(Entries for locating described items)
- - - - - - -

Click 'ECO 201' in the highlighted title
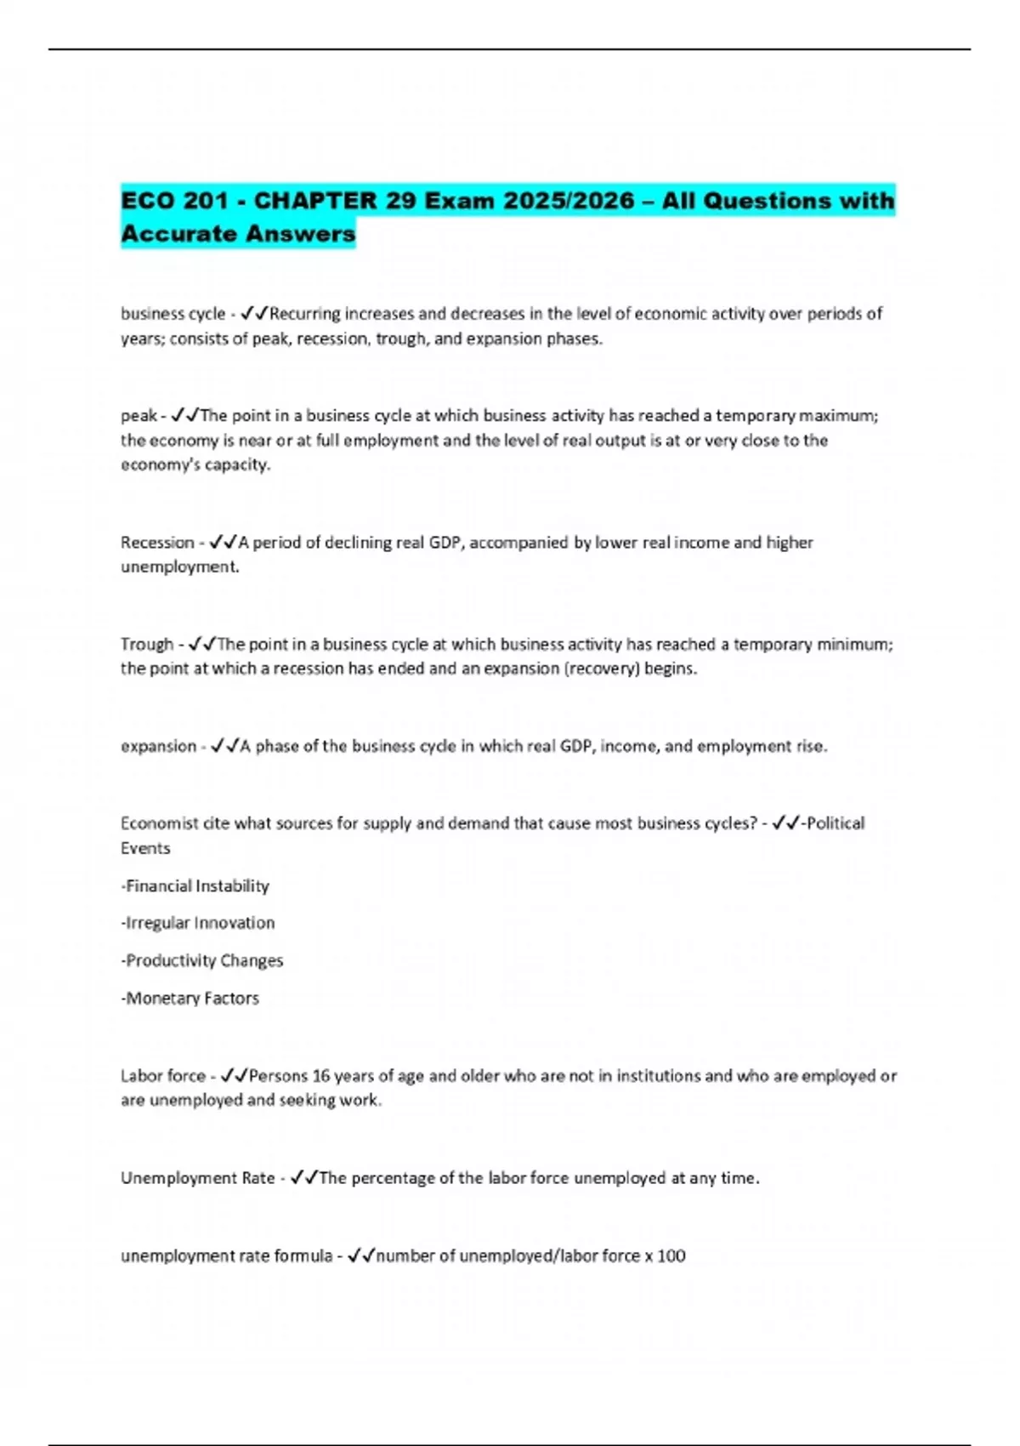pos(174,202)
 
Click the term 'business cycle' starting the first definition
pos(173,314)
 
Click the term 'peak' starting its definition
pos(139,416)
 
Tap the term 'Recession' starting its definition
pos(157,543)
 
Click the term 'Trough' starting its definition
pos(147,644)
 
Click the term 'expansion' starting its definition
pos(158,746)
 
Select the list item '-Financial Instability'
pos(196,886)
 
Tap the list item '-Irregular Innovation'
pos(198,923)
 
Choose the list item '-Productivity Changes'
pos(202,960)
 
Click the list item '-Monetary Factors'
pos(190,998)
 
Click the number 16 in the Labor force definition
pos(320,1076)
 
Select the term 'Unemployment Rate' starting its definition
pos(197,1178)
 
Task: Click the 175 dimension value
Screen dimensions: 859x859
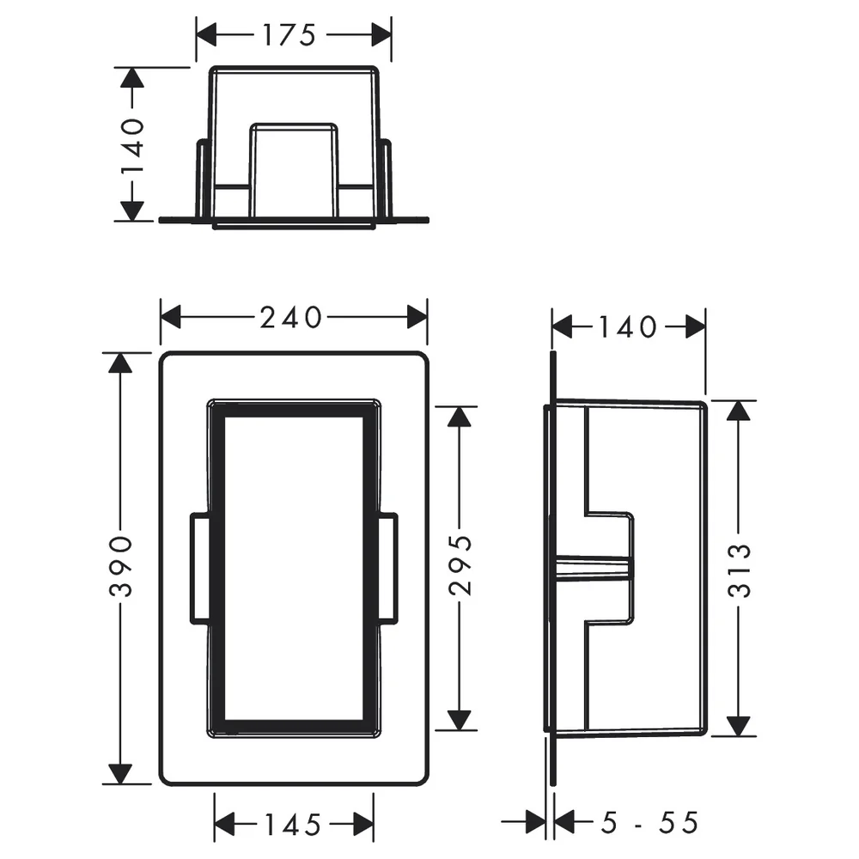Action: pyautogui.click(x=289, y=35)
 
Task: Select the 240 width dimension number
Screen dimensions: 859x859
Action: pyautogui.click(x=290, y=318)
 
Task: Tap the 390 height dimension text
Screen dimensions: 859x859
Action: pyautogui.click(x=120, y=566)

- - - - - - -

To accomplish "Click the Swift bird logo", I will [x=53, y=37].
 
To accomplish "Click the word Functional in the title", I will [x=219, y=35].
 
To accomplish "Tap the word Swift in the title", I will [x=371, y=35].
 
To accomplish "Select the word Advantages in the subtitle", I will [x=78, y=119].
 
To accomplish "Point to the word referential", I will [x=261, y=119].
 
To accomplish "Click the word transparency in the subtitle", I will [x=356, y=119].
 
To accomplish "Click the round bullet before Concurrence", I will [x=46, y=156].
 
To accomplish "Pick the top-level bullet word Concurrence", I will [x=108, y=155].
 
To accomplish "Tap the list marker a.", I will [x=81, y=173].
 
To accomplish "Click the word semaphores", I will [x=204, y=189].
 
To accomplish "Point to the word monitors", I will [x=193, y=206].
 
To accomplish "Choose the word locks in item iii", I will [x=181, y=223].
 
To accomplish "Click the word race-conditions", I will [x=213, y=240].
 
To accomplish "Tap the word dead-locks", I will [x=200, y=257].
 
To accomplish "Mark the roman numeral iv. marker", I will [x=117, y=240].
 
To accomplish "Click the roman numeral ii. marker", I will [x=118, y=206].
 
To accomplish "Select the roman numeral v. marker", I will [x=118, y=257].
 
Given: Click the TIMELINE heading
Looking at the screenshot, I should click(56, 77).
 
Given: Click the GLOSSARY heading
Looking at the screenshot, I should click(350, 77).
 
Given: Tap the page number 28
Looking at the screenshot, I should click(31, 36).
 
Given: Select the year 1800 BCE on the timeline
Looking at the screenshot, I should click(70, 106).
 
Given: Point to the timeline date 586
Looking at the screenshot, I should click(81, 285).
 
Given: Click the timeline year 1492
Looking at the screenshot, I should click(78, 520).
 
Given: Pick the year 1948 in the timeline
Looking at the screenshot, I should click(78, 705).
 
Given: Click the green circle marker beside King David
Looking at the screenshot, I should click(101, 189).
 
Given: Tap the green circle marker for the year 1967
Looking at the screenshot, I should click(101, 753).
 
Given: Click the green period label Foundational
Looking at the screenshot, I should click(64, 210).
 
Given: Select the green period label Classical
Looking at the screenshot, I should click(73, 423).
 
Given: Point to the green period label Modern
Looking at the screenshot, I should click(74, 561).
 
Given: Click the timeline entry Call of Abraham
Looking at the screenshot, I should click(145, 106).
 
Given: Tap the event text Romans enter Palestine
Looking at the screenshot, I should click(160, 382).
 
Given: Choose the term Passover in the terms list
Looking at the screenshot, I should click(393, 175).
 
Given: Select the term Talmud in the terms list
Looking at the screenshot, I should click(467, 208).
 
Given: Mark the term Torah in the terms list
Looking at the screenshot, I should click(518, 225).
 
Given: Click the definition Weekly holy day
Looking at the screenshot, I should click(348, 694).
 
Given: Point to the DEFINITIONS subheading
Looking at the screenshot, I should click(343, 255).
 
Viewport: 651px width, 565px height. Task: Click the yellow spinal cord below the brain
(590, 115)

- - - - - - -

> [WRITTEN TASK]:
Copy the entries above without any changes, starting at the line that contains "Tap the term" and ending at the line that contains "pos(320,1076)".

> [FULL ANSWER]:
Tap the term 'Recession' starting its definition
pos(157,543)
 
Click the term 'Trough' starting its definition
pos(147,644)
 
Click the term 'expansion' starting its definition
pos(158,746)
 
Select the list item '-Financial Instability'
pos(196,886)
 
Tap the list item '-Irregular Innovation'
pos(198,923)
 
Choose the list item '-Productivity Changes'
pos(202,960)
 
Click the list item '-Monetary Factors'
pos(190,998)
 
Click the number 16 in the Labor force definition
pos(320,1076)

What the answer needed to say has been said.